→ **Problem to solve**
Set down the records that follow in full and without changes.

→ **Records provided**
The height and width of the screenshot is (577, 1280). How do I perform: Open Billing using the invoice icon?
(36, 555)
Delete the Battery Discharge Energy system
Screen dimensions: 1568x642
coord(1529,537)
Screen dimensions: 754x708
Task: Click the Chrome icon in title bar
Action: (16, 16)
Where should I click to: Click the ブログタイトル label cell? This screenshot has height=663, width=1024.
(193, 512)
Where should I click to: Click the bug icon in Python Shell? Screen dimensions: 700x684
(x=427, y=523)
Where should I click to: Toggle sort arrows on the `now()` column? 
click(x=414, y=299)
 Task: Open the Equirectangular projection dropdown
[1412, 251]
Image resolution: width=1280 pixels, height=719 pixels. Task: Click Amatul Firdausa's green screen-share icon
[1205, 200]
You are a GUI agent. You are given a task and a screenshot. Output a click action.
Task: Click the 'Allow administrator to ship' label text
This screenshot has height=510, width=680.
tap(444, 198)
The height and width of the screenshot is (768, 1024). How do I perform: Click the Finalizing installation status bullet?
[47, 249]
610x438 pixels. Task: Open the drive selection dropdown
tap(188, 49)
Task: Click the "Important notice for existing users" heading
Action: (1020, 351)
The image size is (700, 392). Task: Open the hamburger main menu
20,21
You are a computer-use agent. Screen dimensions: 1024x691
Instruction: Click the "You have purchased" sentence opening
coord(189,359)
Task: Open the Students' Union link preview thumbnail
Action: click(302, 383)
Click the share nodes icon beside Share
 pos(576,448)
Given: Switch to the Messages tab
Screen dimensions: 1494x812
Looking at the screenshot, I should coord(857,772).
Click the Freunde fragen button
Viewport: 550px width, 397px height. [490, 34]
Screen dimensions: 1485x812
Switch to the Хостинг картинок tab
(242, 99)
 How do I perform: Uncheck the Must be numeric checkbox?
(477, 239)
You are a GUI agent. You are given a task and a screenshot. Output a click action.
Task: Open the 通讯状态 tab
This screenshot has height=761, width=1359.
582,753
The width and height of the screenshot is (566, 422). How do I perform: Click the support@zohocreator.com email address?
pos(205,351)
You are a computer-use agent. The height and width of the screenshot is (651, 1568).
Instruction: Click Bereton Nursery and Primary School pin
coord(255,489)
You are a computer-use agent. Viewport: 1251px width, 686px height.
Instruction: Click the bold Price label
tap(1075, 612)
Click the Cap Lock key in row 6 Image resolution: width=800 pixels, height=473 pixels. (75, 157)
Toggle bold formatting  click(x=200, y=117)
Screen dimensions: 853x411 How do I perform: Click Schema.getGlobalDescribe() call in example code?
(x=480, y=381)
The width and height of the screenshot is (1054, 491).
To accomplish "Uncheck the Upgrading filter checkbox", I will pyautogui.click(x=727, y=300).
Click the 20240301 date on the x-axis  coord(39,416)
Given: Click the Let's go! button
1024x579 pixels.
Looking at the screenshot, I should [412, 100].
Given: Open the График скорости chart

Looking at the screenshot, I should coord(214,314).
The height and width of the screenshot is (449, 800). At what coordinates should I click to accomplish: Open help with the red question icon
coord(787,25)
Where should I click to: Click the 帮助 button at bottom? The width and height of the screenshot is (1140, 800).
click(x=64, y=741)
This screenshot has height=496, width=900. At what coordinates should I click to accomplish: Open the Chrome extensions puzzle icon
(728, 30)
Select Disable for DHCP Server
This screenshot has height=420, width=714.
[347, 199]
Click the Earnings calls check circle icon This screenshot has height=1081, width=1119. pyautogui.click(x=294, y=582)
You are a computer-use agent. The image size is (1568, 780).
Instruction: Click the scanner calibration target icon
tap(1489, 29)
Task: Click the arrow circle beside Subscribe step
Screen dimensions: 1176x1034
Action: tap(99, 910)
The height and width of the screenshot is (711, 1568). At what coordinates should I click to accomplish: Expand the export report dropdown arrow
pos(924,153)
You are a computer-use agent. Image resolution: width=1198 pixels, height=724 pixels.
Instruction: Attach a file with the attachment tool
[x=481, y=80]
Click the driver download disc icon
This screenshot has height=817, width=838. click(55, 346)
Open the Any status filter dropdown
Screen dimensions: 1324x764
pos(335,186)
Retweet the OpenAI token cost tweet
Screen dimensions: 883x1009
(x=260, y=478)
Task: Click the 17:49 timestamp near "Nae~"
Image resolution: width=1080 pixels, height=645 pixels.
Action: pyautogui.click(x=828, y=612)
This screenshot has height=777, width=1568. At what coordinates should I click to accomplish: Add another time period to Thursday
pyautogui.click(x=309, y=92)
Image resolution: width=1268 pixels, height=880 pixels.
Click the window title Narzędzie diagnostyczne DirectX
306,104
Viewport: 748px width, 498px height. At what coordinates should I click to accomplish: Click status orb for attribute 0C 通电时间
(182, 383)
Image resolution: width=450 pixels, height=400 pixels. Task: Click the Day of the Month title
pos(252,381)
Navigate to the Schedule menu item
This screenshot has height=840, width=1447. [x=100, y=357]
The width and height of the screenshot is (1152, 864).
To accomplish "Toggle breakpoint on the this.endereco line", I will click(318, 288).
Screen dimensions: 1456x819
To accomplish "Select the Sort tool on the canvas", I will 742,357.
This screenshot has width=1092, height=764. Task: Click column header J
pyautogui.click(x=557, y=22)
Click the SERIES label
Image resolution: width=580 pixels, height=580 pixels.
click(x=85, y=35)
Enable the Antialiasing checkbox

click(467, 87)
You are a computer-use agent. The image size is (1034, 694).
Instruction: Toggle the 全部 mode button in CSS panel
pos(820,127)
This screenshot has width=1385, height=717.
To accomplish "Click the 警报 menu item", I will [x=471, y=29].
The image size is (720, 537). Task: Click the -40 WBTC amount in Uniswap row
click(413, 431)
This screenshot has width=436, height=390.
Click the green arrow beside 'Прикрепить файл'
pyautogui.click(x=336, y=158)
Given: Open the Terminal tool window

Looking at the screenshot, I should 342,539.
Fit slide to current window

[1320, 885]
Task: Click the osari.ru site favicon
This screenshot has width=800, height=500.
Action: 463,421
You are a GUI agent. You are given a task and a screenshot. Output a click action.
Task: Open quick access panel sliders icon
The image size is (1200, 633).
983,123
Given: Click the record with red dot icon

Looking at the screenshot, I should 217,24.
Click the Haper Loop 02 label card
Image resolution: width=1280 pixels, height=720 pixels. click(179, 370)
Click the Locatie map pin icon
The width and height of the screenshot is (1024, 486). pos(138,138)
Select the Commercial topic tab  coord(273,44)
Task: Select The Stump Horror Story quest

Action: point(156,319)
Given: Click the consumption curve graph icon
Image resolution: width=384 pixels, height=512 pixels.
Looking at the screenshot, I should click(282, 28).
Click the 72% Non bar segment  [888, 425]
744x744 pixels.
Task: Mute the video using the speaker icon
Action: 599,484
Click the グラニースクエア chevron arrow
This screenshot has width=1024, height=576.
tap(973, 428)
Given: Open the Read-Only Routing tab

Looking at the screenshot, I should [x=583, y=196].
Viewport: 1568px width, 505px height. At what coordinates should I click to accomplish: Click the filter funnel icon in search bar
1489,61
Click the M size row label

→ **Task result**
The height and width of the screenshot is (577, 1280). How do I perform: Open Billing using the invoice icon?
(36, 555)
Delete the Battery Discharge Energy system
Screen dimensions: 1568x642
coord(1529,537)
Screen dimensions: 754x708
Task: Click the Chrome icon in title bar
Action: (16, 16)
Where should I click to: Click the ブログタイトル label cell? This screenshot has height=663, width=1024.
(193, 512)
Where should I click to: Click the bug icon in Python Shell? Screen dimensions: 700x684
(x=427, y=523)
Where should I click to: Toggle sort arrows on the `now()` column? 
click(x=414, y=299)
 Task: Open the Equirectangular projection dropdown
[1412, 251]
Image resolution: width=1280 pixels, height=719 pixels. Task: Click Amatul Firdausa's green screen-share icon
[1205, 200]
You are a GUI agent. You are given a task and a screenshot. Output a click action.
Task: Click the 'Allow administrator to ship' label text
This screenshot has height=510, width=680.
tap(444, 198)
The height and width of the screenshot is (768, 1024). How do I perform: Click the Finalizing installation status bullet?
[47, 249]
610x438 pixels. Task: Open the drive selection dropdown
tap(188, 49)
Task: Click the "Important notice for existing users" heading
Action: (1020, 351)
The image size is (700, 392). Task: Open the hamburger main menu
20,21
You are a computer-use agent. Screen dimensions: 1024x691
Instruction: Click the "You have purchased" sentence opening
coord(189,359)
Task: Open the Students' Union link preview thumbnail
Action: click(302, 383)
Click the share nodes icon beside Share
 pos(576,448)
Given: Switch to the Messages tab
Screen dimensions: 1494x812
Looking at the screenshot, I should coord(857,772).
Click the Freunde fragen button
Viewport: 550px width, 397px height. [490, 34]
Screen dimensions: 1485x812
Switch to the Хостинг картинок tab
(242, 99)
 How do I perform: Uncheck the Must be numeric checkbox?
(477, 239)
You are a GUI agent. You are given a task and a screenshot. Output a click action.
Task: Open the 通讯状态 tab
This screenshot has height=761, width=1359.
582,753
The width and height of the screenshot is (566, 422). How do I perform: Click the support@zohocreator.com email address?
pos(205,351)
You are a computer-use agent. The height and width of the screenshot is (651, 1568).
Instruction: Click Bereton Nursery and Primary School pin
coord(255,489)
You are a computer-use agent. Viewport: 1251px width, 686px height.
Instruction: Click the bold Price label
tap(1075, 612)
Click the Cap Lock key in row 6 Image resolution: width=800 pixels, height=473 pixels. (75, 157)
Toggle bold formatting  click(x=200, y=117)
Screen dimensions: 853x411 How do I perform: Click Schema.getGlobalDescribe() call in example code?
(x=480, y=381)
The width and height of the screenshot is (1054, 491).
To accomplish "Uncheck the Upgrading filter checkbox", I will pyautogui.click(x=727, y=300).
Click the 20240301 date on the x-axis  coord(39,416)
Given: Click the Let's go! button
1024x579 pixels.
Looking at the screenshot, I should [412, 100].
Given: Open the График скорости chart

Looking at the screenshot, I should coord(214,314).
The height and width of the screenshot is (449, 800). At what coordinates should I click to accomplish: Open help with the red question icon
coord(787,25)
Where should I click to: Click the 帮助 button at bottom? The width and height of the screenshot is (1140, 800).
click(x=64, y=741)
This screenshot has height=496, width=900. At what coordinates should I click to accomplish: Open the Chrome extensions puzzle icon
(728, 30)
Select Disable for DHCP Server
This screenshot has height=420, width=714.
[347, 199]
Click the Earnings calls check circle icon This screenshot has height=1081, width=1119. pyautogui.click(x=294, y=582)
You are a computer-use agent. The image size is (1568, 780).
Instruction: Click the scanner calibration target icon
tap(1489, 29)
Task: Click the arrow circle beside Subscribe step
Screen dimensions: 1176x1034
Action: tap(99, 910)
The height and width of the screenshot is (711, 1568). At what coordinates should I click to accomplish: Expand the export report dropdown arrow
pos(924,153)
You are a computer-use agent. Image resolution: width=1198 pixels, height=724 pixels.
Instruction: Attach a file with the attachment tool
[x=481, y=80]
Click the driver download disc icon
This screenshot has height=817, width=838. click(55, 346)
Open the Any status filter dropdown
Screen dimensions: 1324x764
pos(335,186)
Retweet the OpenAI token cost tweet
Screen dimensions: 883x1009
(x=260, y=478)
Task: Click the 17:49 timestamp near "Nae~"
Image resolution: width=1080 pixels, height=645 pixels.
Action: pyautogui.click(x=828, y=612)
This screenshot has height=777, width=1568. At what coordinates should I click to accomplish: Add another time period to Thursday
pyautogui.click(x=309, y=92)
Image resolution: width=1268 pixels, height=880 pixels.
Click the window title Narzędzie diagnostyczne DirectX
306,104
Viewport: 748px width, 498px height. At what coordinates should I click to accomplish: Click status orb for attribute 0C 通电时间
(182, 383)
Image resolution: width=450 pixels, height=400 pixels. Task: Click the Day of the Month title
pos(252,381)
Navigate to the Schedule menu item
This screenshot has height=840, width=1447. [x=100, y=357]
The width and height of the screenshot is (1152, 864).
To accomplish "Toggle breakpoint on the this.endereco line", I will click(318, 288).
Screen dimensions: 1456x819
To accomplish "Select the Sort tool on the canvas", I will 742,357.
This screenshot has width=1092, height=764. Task: Click column header J
pyautogui.click(x=557, y=22)
Click the SERIES label
Image resolution: width=580 pixels, height=580 pixels.
click(x=85, y=35)
Enable the Antialiasing checkbox

click(467, 87)
You are a computer-use agent. The image size is (1034, 694).
Instruction: Toggle the 全部 mode button in CSS panel
pos(820,127)
This screenshot has width=1385, height=717.
To accomplish "Click the 警报 menu item", I will [x=471, y=29].
The image size is (720, 537). Task: Click the -40 WBTC amount in Uniswap row
click(413, 431)
This screenshot has width=436, height=390.
Click the green arrow beside 'Прикрепить файл'
pyautogui.click(x=336, y=158)
Given: Open the Terminal tool window

Looking at the screenshot, I should 342,539.
Fit slide to current window

[1320, 885]
Task: Click the osari.ru site favicon
This screenshot has width=800, height=500.
Action: 463,421
You are a GUI agent. You are given a task and a screenshot. Output a click action.
Task: Open quick access panel sliders icon
The image size is (1200, 633).
983,123
Given: Click the record with red dot icon

Looking at the screenshot, I should 217,24.
Click the Haper Loop 02 label card
Image resolution: width=1280 pixels, height=720 pixels. click(179, 370)
Click the Locatie map pin icon
The width and height of the screenshot is (1024, 486). pos(138,138)
Select the Commercial topic tab  coord(273,44)
Task: Select The Stump Horror Story quest

Action: point(156,319)
Given: Click the consumption curve graph icon
Image resolution: width=384 pixels, height=512 pixels.
Looking at the screenshot, I should click(282, 28).
Click the 72% Non bar segment  [888, 425]
744x744 pixels.
Task: Mute the video using the speaker icon
Action: 599,484
Click the グラニースクエア chevron arrow
This screenshot has width=1024, height=576.
tap(973, 428)
Given: Open the Read-Only Routing tab

Looking at the screenshot, I should [x=583, y=196].
Viewport: 1568px width, 505px height. At what coordinates should I click to accomplish: Click the filter funnel icon in search bar
1489,61
Click the M size row label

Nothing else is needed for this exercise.